Copy the material below word for word, every line of it.
-- Start --
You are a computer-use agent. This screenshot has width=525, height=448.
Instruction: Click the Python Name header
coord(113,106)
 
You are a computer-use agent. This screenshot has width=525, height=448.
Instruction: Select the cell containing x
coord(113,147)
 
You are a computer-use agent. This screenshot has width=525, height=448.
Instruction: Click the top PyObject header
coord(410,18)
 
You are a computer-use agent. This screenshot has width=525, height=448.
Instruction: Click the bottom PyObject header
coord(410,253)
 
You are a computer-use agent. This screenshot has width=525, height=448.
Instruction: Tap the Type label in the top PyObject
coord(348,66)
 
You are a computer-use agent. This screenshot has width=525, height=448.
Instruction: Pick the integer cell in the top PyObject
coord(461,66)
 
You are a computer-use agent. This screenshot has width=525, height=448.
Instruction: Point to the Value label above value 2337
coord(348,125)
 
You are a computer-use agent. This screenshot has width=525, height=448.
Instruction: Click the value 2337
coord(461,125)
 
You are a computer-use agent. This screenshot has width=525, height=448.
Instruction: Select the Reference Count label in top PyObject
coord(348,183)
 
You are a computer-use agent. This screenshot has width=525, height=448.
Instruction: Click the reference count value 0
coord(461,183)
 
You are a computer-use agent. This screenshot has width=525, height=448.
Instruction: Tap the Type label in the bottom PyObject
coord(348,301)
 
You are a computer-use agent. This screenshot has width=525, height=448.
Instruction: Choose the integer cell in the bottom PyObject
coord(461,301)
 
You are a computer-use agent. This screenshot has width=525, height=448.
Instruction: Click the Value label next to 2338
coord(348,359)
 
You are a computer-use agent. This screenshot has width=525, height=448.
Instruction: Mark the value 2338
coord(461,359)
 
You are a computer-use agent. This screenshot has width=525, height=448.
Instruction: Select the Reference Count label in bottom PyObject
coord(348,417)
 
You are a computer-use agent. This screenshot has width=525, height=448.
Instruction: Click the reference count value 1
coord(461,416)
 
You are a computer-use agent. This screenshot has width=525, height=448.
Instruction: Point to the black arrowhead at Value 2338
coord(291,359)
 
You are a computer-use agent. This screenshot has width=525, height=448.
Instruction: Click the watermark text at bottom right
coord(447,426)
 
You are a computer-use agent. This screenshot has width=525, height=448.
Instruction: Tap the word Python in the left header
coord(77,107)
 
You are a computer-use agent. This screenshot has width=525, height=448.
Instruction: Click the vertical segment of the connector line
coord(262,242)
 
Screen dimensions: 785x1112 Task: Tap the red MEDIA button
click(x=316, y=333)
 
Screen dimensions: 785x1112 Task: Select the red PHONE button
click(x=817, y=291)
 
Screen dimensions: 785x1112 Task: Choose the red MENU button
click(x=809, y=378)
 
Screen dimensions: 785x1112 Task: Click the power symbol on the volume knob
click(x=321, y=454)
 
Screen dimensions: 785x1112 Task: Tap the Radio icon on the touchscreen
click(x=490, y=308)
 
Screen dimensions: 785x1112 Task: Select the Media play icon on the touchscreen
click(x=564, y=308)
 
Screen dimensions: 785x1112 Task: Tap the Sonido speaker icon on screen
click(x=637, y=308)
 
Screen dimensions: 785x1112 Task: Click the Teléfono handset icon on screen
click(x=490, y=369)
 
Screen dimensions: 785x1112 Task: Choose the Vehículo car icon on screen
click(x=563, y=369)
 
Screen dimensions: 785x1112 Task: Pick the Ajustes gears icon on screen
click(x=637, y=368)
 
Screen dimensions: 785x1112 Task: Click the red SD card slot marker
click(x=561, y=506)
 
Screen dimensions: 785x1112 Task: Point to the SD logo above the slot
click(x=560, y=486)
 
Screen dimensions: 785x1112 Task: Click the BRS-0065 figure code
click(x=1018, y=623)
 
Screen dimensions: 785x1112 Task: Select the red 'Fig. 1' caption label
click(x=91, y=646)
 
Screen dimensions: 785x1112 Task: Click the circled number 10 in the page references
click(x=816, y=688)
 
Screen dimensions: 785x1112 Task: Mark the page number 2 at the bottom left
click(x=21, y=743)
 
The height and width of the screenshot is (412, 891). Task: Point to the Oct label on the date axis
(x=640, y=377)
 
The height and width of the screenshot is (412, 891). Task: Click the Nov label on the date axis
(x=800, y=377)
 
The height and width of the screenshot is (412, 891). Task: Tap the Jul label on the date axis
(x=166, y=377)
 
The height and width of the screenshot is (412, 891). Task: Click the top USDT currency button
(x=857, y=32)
-- End --
» Solution
You are a computer-use agent. This screenshot has width=525, height=448.
Instruction: Click the Python Name header
coord(113,106)
 
You are a computer-use agent. This screenshot has width=525, height=448.
Instruction: Select the cell containing x
coord(113,147)
 
You are a computer-use agent. This screenshot has width=525, height=448.
Instruction: Click the top PyObject header
coord(410,18)
 
You are a computer-use agent. This screenshot has width=525, height=448.
Instruction: Click the bottom PyObject header
coord(410,253)
 
You are a computer-use agent. This screenshot has width=525, height=448.
Instruction: Tap the Type label in the top PyObject
coord(348,66)
 
You are a computer-use agent. This screenshot has width=525, height=448.
Instruction: Pick the integer cell in the top PyObject
coord(461,66)
 
You are a computer-use agent. This screenshot has width=525, height=448.
Instruction: Point to the Value label above value 2337
coord(348,125)
 
You are a computer-use agent. This screenshot has width=525, height=448.
Instruction: Click the value 2337
coord(461,125)
 
You are a computer-use agent. This screenshot has width=525, height=448.
Instruction: Select the Reference Count label in top PyObject
coord(348,183)
 
You are a computer-use agent. This screenshot has width=525, height=448.
Instruction: Click the reference count value 0
coord(461,183)
 
You are a computer-use agent. This screenshot has width=525, height=448.
Instruction: Tap the Type label in the bottom PyObject
coord(348,301)
 
You are a computer-use agent. This screenshot has width=525, height=448.
Instruction: Choose the integer cell in the bottom PyObject
coord(461,301)
 
You are a computer-use agent. This screenshot has width=525, height=448.
Instruction: Click the Value label next to 2338
coord(348,359)
 
You are a computer-use agent. This screenshot has width=525, height=448.
Instruction: Mark the value 2338
coord(461,359)
 
You are a computer-use agent. This screenshot has width=525, height=448.
Instruction: Select the Reference Count label in bottom PyObject
coord(348,417)
 
You are a computer-use agent. This screenshot has width=525, height=448.
Instruction: Click the reference count value 1
coord(461,416)
 
You are a computer-use agent. This screenshot has width=525, height=448.
Instruction: Point to the black arrowhead at Value 2338
coord(291,359)
 
You are a computer-use agent. This screenshot has width=525, height=448.
Instruction: Click the watermark text at bottom right
coord(447,426)
 
You are a computer-use agent. This screenshot has width=525, height=448.
Instruction: Tap the word Python in the left header
coord(77,107)
 
You are a computer-use agent. This screenshot has width=525, height=448.
Instruction: Click the vertical segment of the connector line
coord(262,242)
 
Screen dimensions: 785x1112 Task: Tap the red MEDIA button
click(x=316, y=333)
 
Screen dimensions: 785x1112 Task: Select the red PHONE button
click(x=817, y=291)
 
Screen dimensions: 785x1112 Task: Choose the red MENU button
click(x=809, y=378)
 
Screen dimensions: 785x1112 Task: Click the power symbol on the volume knob
click(x=321, y=454)
 
Screen dimensions: 785x1112 Task: Tap the Radio icon on the touchscreen
click(x=490, y=308)
 
Screen dimensions: 785x1112 Task: Select the Media play icon on the touchscreen
click(x=564, y=308)
 
Screen dimensions: 785x1112 Task: Tap the Sonido speaker icon on screen
click(x=637, y=308)
 
Screen dimensions: 785x1112 Task: Click the Teléfono handset icon on screen
click(x=490, y=369)
 
Screen dimensions: 785x1112 Task: Choose the Vehículo car icon on screen
click(x=563, y=369)
 
Screen dimensions: 785x1112 Task: Pick the Ajustes gears icon on screen
click(x=637, y=368)
 
Screen dimensions: 785x1112 Task: Click the red SD card slot marker
click(x=561, y=506)
 
Screen dimensions: 785x1112 Task: Point to the SD logo above the slot
click(x=560, y=486)
 
Screen dimensions: 785x1112 Task: Click the BRS-0065 figure code
click(x=1018, y=623)
 
Screen dimensions: 785x1112 Task: Select the red 'Fig. 1' caption label
click(x=91, y=646)
 
Screen dimensions: 785x1112 Task: Click the circled number 10 in the page references
click(x=816, y=688)
 
Screen dimensions: 785x1112 Task: Mark the page number 2 at the bottom left
click(x=21, y=743)
 
The height and width of the screenshot is (412, 891). Task: Point to the Oct label on the date axis
(x=640, y=377)
 
The height and width of the screenshot is (412, 891). Task: Click the Nov label on the date axis
(x=800, y=377)
 
The height and width of the screenshot is (412, 891). Task: Tap the Jul label on the date axis
(x=166, y=377)
 
The height and width of the screenshot is (412, 891). Task: Click the top USDT currency button
(x=857, y=32)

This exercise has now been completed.